▸ **What is required**: Nothing may be dropped or altered: reproduce all the data.
--- START ---
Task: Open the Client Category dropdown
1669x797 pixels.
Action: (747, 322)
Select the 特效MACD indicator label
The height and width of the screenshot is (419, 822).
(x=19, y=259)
--- END ---
▸ **Answer space**:
Task: Open the Client Category dropdown
1669x797 pixels.
Action: (747, 322)
Select the 特效MACD indicator label
The height and width of the screenshot is (419, 822).
(x=19, y=259)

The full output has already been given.